ZIRCON AS USED IN ESTATE JEWELRY AND ANTIQUE JEWELRY
Zircons come in almost every color of the rainbow. Most zircon sold is blue and is heat treated.
BIRTHDAYS AND ANNIVERSARIES
Zircon is the birthstone for December.
ORIGIN OF NAME
The name "zircon" may have originated from the Persian word, zargun, which means "gold color".
The use of zircon has been noted back to Greece and Italy as far back as the sixth century. In the late 1500, colorless zircon was mined in France, cut and sold as the "Diamond of France". Before 1900s orange or reddish brown zircon, called hyacinth, was the most common variety.
ESTATE JEWELRY AND ANTIQUE JEWELRY USAGE
Natural brown zircon was a popular embellishment in the Victorian Jewelry Period. In the 1920s, blue zircon appeared on the market and was an instant hit. Blue zircon has become a popular gemstone in contemporary estate jewelry.
Zircon is utilized in the Hindu religion. In the 19th century, the Hindus used symbolic trees as offering to the gods. They believed that green zircon represented the tree's foliage. According to the eleventh century Marbode writings, as an amulet for travelers, zircon protected its wearer from disease and injury, ensured good sleep and a cordial welcome. In the sixteenth century, zircon was to have helped its owners in practical matters and financial success. By the seventeenth century, the belief of its magical powers appeared to be fading, though it was still believed by some to prevent plague.
Zircon is a natural stone with exceptional brilliance and a luster almost like a diamond. Zircon and Cubic Zirconia are not the same material (cubic zirconia is a synthetic stone with a different chemical composition). Zircon is a common minor constituent of igneous rocks, particularly granites and to a lesser extent metamorphic rock. Gemstone crystals are rare and found mainly in coarse grained rocks (pegmatites) or fissures. Zircons concentrate in alluvial and beach deposits. Zircon occurs in water-worn pebbles in gem gravels which are seldom more than ten feet deep.

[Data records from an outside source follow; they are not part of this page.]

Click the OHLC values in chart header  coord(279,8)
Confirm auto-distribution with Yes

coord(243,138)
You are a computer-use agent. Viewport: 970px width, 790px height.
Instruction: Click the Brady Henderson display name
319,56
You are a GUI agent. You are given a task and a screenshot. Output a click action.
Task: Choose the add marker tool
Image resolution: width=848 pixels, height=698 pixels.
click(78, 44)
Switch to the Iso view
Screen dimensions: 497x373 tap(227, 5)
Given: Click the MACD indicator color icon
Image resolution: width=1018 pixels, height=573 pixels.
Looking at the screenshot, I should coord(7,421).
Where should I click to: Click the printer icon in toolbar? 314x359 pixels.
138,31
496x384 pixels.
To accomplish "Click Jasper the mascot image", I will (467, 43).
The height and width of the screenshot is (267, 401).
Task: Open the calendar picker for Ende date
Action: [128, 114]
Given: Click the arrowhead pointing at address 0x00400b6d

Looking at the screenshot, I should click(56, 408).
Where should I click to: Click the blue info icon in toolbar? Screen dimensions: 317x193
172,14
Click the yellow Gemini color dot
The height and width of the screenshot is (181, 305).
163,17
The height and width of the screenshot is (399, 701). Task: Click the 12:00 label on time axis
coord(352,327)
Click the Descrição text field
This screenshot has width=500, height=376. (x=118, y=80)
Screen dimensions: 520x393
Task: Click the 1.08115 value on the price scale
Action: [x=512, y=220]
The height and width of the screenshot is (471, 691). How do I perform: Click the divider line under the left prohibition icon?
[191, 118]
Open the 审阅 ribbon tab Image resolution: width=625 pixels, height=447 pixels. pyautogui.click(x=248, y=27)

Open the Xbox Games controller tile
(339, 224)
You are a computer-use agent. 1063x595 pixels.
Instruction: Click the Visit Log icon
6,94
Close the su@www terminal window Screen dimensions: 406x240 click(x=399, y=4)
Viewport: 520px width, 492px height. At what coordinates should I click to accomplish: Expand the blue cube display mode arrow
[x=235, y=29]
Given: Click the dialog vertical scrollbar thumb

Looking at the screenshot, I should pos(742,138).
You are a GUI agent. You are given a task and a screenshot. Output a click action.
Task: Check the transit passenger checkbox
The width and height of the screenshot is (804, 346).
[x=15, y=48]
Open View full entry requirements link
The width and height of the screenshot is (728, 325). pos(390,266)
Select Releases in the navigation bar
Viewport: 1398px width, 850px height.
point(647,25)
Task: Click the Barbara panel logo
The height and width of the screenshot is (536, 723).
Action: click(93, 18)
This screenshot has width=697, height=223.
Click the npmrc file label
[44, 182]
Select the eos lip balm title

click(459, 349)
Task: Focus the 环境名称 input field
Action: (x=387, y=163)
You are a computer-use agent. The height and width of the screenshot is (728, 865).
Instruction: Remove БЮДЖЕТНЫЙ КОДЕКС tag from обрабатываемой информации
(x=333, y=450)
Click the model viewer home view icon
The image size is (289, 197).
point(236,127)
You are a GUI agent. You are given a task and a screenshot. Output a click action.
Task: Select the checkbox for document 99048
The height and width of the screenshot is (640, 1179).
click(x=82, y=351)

The major producers of Zircon are Cambodia, Thailand and Sri Lanka. Zircon is also found in Vietnam, Myanmar, Tanzania, France and Australia. Bangkok is the leading cutter of zircon stones.
ESTATE JEWELRY AND ANTIQUE JEWELRY CARE INSTRUCTIONS
Strong heat may cause heat treated zircon to revert to its original color. Ultrasonics are risky. Avoid strong light, as it may cause colors to fade.
VARIETIES OF ZIRCON:
BLUE ZIRCON: often is compared to blue topaz or aquamarine because of the blue color. However, zircon has more brilliance and more fire. Blue zircon is generally treated and susceptible to abrasions, especially in rings.
GREEN ZIRCON: Usually found in Sri Lanka and is usually gray or yellow. Often sold as green tourmaline or green sapphire. Usually emits some level of natural radioactivity.
YELLOW, ORANGE AND BROWN-RED ZIRCON: usually brownish or pale in color. Heat may intensify color or reduce brown tints.
COLORLESS ZIRCON: rare in nature, this is usually produced by heating light brown to brownish zircon.
Crystal system: tetragonal
Cleavage: imperfect and negligible
Refractive Index 1.78 - 2.01
Optic: double refracting and uniaxial positive
Specific Gravity: 3.9 - 4.8
With a hardness of 6 to 6.5, on the Mohs' Scale, untreated zircon stones are fairly strong, though heat treated stones may chip or break easily.